*Exercise*
Would you return the entries below word for word?

━━━━━ Provided data

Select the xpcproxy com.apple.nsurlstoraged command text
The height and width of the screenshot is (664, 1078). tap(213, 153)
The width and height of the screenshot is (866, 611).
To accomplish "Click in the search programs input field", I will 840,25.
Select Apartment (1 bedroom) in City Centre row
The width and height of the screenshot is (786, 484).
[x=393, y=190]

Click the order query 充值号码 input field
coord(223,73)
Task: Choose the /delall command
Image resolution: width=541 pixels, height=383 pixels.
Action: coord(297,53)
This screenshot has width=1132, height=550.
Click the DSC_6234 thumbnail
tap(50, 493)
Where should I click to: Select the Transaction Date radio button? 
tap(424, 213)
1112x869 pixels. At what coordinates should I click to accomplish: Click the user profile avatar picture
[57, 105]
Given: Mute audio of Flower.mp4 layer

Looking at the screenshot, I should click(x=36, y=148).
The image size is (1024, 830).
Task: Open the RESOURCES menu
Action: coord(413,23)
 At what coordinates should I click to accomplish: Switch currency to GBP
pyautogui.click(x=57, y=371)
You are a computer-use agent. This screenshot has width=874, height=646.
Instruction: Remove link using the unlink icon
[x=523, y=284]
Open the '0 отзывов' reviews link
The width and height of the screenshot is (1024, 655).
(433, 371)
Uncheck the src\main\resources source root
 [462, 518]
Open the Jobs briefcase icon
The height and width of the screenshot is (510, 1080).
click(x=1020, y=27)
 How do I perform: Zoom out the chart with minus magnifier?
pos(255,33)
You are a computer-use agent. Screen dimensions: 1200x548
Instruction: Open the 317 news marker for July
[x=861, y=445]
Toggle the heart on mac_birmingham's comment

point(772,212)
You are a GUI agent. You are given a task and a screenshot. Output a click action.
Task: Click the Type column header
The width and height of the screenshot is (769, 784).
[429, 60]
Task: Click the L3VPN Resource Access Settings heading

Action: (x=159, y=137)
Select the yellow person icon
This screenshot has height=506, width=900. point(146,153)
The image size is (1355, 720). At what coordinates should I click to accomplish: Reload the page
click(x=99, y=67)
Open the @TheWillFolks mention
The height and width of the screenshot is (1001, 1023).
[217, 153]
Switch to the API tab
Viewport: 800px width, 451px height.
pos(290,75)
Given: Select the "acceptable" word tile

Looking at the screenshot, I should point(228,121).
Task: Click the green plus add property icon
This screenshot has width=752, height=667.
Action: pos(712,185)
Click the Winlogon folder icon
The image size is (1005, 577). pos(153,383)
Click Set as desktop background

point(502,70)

━━━━━━━━━━

*Response*
Select the xpcproxy com.apple.nsurlstoraged command text
The height and width of the screenshot is (664, 1078). tap(213, 153)
The width and height of the screenshot is (866, 611).
To accomplish "Click in the search programs input field", I will 840,25.
Select Apartment (1 bedroom) in City Centre row
The width and height of the screenshot is (786, 484).
[x=393, y=190]

Click the order query 充值号码 input field
coord(223,73)
Task: Choose the /delall command
Image resolution: width=541 pixels, height=383 pixels.
Action: coord(297,53)
This screenshot has width=1132, height=550.
Click the DSC_6234 thumbnail
tap(50, 493)
Where should I click to: Select the Transaction Date radio button? 
tap(424, 213)
1112x869 pixels. At what coordinates should I click to accomplish: Click the user profile avatar picture
[57, 105]
Given: Mute audio of Flower.mp4 layer

Looking at the screenshot, I should click(x=36, y=148).
The image size is (1024, 830).
Task: Open the RESOURCES menu
Action: coord(413,23)
 At what coordinates should I click to accomplish: Switch currency to GBP
pyautogui.click(x=57, y=371)
You are a computer-use agent. This screenshot has width=874, height=646.
Instruction: Remove link using the unlink icon
[x=523, y=284]
Open the '0 отзывов' reviews link
The width and height of the screenshot is (1024, 655).
(433, 371)
Uncheck the src\main\resources source root
 [462, 518]
Open the Jobs briefcase icon
The height and width of the screenshot is (510, 1080).
click(x=1020, y=27)
 How do I perform: Zoom out the chart with minus magnifier?
pos(255,33)
You are a computer-use agent. Screen dimensions: 1200x548
Instruction: Open the 317 news marker for July
[x=861, y=445]
Toggle the heart on mac_birmingham's comment

point(772,212)
You are a GUI agent. You are given a task and a screenshot. Output a click action.
Task: Click the Type column header
The width and height of the screenshot is (769, 784).
[429, 60]
Task: Click the L3VPN Resource Access Settings heading

Action: (x=159, y=137)
Select the yellow person icon
This screenshot has height=506, width=900. point(146,153)
The image size is (1355, 720). At what coordinates should I click to accomplish: Reload the page
click(x=99, y=67)
Open the @TheWillFolks mention
The height and width of the screenshot is (1001, 1023).
[217, 153]
Switch to the API tab
Viewport: 800px width, 451px height.
pos(290,75)
Given: Select the "acceptable" word tile

Looking at the screenshot, I should point(228,121).
Task: Click the green plus add property icon
This screenshot has width=752, height=667.
Action: pos(712,185)
Click the Winlogon folder icon
The image size is (1005, 577). pos(153,383)
Click Set as desktop background

point(502,70)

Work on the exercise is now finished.